Each line from the one with "Task: Click the Buyer Persona ID card icon" through the last line of the records must be output exactly, both ends included.

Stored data
BEGIN

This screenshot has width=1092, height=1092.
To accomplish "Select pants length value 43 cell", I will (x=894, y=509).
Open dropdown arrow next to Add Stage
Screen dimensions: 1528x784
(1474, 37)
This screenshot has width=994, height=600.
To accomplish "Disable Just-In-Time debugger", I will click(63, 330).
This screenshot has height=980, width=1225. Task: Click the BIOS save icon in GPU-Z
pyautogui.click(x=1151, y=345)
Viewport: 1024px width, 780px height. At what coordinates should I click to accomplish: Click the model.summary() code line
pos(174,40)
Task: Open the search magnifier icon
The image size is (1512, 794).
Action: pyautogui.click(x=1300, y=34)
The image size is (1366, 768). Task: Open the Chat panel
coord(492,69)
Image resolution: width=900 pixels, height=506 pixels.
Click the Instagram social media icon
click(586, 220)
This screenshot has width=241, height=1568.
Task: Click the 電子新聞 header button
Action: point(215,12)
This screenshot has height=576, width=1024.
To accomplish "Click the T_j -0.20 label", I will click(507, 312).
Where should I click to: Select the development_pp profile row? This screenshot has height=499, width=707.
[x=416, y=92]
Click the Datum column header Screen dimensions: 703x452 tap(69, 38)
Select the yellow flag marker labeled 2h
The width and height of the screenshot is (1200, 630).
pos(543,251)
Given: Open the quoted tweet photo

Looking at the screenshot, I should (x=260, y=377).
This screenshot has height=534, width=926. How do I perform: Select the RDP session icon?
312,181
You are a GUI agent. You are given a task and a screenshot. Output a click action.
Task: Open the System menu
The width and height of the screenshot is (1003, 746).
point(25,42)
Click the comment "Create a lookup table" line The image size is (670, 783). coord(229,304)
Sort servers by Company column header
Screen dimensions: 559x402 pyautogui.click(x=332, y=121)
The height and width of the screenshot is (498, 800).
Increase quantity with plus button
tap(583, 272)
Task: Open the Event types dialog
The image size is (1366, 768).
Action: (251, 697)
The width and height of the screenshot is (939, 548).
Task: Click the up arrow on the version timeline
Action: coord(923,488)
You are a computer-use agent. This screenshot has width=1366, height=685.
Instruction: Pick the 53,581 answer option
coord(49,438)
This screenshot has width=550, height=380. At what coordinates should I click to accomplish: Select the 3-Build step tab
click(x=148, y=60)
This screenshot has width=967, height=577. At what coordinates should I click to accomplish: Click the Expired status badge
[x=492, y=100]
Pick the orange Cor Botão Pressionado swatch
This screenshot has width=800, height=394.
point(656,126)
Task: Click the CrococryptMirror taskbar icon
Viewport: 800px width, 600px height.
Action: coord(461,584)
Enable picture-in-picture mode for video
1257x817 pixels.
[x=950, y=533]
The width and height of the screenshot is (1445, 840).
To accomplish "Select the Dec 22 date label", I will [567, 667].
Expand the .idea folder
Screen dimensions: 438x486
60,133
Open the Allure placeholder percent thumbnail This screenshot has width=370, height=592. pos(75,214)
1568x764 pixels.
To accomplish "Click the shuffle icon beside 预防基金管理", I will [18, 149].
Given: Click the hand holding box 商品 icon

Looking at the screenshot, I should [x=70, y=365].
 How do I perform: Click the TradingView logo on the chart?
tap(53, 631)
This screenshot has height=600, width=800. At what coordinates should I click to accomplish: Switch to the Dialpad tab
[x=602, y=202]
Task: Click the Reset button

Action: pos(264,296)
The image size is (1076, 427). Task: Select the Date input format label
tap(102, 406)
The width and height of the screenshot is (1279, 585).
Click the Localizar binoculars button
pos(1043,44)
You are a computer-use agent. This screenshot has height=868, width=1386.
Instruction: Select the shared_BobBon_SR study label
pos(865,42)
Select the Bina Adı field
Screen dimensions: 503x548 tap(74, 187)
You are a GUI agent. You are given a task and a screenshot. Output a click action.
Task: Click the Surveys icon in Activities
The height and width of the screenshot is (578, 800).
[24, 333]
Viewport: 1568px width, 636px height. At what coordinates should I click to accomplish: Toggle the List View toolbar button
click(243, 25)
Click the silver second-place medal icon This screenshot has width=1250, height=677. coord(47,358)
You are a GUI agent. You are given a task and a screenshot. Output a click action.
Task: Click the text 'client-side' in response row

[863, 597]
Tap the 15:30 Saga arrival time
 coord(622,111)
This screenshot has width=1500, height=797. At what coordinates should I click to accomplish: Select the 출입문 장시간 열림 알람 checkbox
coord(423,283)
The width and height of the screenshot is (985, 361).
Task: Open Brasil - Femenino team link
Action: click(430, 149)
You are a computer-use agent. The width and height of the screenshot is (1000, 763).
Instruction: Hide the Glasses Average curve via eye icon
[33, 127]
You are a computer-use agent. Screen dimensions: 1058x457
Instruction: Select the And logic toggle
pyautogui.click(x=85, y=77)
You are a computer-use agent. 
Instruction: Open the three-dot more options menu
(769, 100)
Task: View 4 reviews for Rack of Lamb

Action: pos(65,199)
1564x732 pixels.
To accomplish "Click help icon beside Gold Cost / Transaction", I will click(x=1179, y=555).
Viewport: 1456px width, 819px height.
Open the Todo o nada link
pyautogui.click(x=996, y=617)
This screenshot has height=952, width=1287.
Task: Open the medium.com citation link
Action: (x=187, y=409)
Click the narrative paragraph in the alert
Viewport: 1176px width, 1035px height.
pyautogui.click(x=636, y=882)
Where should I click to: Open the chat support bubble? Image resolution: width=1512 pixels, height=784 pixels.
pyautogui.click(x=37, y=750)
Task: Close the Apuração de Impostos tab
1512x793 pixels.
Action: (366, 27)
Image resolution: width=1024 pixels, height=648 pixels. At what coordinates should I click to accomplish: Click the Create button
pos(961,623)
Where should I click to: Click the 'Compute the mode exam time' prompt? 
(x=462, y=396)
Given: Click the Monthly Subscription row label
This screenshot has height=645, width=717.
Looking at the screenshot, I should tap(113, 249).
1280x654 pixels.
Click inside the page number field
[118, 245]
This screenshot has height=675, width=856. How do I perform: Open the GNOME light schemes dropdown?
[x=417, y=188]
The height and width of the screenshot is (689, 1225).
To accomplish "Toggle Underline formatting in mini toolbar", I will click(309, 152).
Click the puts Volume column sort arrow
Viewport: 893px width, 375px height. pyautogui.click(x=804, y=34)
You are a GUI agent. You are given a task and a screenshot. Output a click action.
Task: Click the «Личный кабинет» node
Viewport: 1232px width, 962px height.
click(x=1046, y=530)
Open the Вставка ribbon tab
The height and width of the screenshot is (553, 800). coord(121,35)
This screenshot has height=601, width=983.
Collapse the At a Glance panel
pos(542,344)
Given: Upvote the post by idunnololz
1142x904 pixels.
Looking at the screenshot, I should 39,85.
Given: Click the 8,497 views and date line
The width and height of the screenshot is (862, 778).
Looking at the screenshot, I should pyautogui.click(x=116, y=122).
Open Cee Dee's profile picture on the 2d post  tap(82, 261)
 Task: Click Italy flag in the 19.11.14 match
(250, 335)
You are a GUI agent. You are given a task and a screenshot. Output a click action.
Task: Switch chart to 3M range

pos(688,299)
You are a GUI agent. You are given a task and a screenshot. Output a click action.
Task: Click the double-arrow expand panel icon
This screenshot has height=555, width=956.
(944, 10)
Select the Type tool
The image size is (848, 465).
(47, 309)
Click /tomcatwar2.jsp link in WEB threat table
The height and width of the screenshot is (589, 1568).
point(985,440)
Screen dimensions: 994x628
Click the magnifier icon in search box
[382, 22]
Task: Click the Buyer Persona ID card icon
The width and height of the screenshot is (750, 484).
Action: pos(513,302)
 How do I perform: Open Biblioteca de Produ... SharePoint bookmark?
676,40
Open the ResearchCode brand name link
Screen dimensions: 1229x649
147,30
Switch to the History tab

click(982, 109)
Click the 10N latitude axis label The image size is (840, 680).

END

> **WORKED SOLUTION**
Task: Click the Buyer Persona ID card icon
The width and height of the screenshot is (750, 484).
Action: pos(513,302)
 How do I perform: Open Biblioteca de Produ... SharePoint bookmark?
676,40
Open the ResearchCode brand name link
Screen dimensions: 1229x649
147,30
Switch to the History tab

click(982, 109)
Click the 10N latitude axis label The image size is (840, 680).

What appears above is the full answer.